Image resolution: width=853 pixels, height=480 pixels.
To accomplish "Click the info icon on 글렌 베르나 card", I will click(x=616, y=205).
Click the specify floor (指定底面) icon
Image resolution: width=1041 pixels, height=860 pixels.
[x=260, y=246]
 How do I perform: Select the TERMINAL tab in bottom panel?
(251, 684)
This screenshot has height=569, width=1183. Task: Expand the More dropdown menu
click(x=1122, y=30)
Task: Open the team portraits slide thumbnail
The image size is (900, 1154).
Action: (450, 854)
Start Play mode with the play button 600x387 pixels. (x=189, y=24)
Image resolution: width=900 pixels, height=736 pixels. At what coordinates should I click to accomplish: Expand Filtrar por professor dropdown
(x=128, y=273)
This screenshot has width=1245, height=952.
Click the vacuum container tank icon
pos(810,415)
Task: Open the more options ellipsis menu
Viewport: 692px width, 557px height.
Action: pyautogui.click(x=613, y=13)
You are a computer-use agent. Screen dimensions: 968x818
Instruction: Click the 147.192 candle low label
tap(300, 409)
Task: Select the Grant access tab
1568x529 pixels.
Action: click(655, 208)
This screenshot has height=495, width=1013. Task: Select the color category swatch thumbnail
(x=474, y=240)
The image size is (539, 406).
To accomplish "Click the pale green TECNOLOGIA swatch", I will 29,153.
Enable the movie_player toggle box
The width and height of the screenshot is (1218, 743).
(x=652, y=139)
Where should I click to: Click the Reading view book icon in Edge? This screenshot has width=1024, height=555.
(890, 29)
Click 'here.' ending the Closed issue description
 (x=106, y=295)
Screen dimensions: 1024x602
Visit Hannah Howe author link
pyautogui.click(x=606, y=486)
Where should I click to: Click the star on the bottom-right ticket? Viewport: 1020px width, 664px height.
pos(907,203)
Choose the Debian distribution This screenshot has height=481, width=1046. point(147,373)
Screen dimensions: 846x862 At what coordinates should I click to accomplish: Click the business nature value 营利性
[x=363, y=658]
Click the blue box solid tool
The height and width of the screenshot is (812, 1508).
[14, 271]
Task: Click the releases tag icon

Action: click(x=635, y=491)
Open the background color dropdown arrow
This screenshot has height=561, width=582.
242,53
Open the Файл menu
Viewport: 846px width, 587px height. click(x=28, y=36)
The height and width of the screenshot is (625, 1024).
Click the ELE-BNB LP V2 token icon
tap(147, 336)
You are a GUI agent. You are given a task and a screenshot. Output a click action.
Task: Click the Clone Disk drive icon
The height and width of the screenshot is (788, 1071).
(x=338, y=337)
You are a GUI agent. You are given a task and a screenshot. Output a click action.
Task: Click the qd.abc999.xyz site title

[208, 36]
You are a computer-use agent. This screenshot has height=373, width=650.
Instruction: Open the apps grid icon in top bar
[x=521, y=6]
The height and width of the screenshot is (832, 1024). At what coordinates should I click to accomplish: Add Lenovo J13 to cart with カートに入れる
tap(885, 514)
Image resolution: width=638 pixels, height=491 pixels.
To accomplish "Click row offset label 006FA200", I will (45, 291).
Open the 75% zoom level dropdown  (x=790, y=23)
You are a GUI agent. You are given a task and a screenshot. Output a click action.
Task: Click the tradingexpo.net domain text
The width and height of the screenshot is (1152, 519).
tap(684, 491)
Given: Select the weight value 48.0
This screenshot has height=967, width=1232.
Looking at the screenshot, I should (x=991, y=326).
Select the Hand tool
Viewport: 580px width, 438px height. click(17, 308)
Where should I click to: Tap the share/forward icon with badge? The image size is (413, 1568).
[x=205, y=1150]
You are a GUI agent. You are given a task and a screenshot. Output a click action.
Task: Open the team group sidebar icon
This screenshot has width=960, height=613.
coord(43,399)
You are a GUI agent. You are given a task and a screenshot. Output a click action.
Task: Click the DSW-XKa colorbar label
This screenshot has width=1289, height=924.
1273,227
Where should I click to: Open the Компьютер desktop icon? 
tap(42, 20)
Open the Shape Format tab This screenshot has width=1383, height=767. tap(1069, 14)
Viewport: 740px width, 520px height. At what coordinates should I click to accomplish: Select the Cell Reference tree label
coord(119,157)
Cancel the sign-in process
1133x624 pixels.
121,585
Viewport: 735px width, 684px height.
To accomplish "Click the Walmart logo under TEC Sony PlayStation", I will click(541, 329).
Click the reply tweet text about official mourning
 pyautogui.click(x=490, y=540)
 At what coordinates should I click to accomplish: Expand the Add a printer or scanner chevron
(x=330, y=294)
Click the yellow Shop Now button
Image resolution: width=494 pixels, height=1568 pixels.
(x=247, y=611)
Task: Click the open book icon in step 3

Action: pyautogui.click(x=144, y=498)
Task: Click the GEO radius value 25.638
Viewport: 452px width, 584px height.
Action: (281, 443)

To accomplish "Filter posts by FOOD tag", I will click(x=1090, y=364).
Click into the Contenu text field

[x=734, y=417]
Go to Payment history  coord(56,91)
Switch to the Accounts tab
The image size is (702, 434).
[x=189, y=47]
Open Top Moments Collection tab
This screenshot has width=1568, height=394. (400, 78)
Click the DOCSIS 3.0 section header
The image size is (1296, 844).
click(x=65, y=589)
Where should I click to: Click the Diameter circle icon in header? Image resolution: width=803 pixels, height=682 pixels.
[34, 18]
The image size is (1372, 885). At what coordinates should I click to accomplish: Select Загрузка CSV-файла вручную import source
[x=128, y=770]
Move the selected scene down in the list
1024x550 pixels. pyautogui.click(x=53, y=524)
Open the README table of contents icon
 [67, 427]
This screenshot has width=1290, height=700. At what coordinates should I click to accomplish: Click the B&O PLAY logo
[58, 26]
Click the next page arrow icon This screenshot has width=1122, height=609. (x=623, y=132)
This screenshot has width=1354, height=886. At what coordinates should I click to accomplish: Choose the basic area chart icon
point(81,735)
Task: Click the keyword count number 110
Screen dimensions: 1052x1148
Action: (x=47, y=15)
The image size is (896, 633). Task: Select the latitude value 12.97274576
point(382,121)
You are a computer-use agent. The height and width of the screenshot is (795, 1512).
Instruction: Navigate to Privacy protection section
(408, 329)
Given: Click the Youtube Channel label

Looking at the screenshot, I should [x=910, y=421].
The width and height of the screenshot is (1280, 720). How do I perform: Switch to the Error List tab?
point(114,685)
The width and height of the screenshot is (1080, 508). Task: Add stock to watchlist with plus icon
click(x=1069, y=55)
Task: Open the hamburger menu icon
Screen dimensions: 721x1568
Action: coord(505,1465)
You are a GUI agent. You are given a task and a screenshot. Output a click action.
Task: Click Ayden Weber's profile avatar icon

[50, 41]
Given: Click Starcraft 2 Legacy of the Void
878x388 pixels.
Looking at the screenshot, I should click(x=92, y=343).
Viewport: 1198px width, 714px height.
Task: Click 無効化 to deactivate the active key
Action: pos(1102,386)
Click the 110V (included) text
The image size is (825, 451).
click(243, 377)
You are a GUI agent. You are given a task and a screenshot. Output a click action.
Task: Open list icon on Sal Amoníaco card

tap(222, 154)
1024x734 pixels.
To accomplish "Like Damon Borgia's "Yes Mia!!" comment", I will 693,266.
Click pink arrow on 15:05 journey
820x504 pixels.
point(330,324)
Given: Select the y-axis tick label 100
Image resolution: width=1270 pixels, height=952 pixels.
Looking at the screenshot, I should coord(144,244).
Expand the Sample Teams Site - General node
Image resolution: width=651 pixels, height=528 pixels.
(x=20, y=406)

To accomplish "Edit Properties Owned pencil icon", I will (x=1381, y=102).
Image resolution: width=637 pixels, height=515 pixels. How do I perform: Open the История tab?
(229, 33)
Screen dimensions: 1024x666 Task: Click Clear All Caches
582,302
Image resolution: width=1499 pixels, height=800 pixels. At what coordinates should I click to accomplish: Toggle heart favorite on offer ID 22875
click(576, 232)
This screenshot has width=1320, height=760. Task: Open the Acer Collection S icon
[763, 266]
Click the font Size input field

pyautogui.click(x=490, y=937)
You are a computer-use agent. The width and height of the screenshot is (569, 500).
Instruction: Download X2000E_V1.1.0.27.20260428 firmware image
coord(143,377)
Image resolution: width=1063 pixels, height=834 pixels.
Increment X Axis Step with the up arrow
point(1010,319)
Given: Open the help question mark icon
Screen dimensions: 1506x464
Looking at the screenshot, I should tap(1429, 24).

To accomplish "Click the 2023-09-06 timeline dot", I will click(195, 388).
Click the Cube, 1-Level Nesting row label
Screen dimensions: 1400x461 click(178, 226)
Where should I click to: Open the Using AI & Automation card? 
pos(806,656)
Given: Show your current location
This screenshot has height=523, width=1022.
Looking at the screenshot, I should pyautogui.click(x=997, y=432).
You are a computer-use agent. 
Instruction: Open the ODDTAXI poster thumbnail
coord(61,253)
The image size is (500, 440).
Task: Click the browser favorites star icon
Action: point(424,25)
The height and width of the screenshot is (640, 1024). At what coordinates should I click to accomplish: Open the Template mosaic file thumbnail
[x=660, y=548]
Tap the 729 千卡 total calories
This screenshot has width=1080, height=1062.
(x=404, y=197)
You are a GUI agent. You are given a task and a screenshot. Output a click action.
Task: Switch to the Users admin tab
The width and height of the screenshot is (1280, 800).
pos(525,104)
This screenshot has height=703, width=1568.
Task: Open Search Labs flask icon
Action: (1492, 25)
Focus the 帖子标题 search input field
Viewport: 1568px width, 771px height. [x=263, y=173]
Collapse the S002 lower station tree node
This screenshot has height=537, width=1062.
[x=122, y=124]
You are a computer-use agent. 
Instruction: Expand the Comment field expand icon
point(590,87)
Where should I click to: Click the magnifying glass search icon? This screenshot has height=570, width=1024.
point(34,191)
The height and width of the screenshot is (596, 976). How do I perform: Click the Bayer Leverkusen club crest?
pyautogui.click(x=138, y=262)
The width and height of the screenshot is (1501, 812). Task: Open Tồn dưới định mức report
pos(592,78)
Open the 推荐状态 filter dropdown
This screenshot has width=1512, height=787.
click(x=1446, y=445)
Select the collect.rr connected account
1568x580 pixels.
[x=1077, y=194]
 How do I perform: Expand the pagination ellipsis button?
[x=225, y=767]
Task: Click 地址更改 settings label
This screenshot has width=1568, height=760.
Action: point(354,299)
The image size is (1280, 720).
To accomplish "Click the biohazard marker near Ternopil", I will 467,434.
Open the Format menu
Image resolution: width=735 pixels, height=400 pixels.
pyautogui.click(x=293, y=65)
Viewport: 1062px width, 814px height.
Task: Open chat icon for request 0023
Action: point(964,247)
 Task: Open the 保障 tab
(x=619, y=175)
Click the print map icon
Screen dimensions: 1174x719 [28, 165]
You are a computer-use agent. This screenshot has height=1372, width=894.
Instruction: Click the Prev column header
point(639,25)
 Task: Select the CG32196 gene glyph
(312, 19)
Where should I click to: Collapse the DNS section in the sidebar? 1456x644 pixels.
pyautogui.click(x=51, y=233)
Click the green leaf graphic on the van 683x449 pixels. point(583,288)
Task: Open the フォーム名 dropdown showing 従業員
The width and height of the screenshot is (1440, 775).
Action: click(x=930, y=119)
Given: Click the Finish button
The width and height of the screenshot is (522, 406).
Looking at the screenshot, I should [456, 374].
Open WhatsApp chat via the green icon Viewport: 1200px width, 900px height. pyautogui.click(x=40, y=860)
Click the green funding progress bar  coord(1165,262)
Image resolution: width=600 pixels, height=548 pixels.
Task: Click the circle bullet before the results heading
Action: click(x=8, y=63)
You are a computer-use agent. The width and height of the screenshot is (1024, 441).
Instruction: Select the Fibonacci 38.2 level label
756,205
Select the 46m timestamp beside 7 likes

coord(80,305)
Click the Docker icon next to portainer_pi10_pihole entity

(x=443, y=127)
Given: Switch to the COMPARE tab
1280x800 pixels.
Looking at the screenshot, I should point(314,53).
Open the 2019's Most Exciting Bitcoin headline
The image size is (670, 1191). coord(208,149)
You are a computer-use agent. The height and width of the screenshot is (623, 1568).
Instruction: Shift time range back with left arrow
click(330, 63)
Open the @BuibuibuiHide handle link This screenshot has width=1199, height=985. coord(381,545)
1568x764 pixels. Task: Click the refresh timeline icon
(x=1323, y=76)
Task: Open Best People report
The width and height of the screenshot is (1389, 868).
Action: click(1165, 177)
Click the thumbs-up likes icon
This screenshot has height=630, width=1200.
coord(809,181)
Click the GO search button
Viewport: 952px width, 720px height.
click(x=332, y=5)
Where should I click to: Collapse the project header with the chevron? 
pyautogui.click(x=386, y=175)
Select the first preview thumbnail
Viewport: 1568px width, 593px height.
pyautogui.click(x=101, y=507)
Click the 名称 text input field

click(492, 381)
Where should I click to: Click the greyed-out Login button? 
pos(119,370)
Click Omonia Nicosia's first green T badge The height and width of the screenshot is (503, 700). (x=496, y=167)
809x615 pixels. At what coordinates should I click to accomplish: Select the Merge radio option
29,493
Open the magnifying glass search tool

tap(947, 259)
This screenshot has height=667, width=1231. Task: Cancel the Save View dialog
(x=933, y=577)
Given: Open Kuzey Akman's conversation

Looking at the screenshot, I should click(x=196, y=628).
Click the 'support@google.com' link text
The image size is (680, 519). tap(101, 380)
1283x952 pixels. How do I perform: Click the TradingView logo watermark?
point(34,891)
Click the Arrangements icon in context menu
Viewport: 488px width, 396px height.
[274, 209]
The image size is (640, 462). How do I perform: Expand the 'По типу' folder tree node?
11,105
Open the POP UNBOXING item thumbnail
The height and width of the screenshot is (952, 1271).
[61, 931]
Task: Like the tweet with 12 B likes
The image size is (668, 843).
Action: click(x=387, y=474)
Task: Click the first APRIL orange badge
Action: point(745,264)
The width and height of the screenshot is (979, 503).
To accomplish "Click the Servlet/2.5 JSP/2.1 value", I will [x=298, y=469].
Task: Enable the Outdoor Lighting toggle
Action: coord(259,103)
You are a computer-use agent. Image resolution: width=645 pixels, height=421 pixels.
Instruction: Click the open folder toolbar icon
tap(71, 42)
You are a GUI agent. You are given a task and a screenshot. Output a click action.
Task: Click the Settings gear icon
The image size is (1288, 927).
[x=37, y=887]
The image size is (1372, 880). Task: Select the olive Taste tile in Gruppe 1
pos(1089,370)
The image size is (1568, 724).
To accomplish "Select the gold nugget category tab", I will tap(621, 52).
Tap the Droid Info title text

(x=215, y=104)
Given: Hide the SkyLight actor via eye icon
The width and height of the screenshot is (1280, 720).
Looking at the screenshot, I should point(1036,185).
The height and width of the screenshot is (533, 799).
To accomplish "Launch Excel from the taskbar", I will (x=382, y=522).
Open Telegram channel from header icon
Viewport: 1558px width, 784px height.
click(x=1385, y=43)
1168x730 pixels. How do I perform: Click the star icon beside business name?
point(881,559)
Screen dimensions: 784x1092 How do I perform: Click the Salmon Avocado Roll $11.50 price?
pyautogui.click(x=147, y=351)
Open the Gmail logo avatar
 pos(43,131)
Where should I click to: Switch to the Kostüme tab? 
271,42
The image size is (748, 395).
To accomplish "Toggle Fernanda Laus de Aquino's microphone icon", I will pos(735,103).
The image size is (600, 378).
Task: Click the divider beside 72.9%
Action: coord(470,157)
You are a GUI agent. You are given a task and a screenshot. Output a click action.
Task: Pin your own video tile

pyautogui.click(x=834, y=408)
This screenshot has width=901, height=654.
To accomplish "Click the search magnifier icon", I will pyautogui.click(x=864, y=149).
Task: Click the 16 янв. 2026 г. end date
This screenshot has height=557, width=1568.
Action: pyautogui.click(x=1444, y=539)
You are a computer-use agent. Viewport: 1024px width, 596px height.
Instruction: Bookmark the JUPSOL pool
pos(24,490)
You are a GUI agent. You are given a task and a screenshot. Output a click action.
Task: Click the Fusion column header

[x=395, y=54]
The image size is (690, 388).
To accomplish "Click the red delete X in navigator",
****
YOUR INSTRUCTIONS
When a line in the data above contains the string "from", copy that line.

YOUR RESPONSE
To accomplish "Launch Excel from the taskbar", I will (x=382, y=522).
Open Telegram channel from header icon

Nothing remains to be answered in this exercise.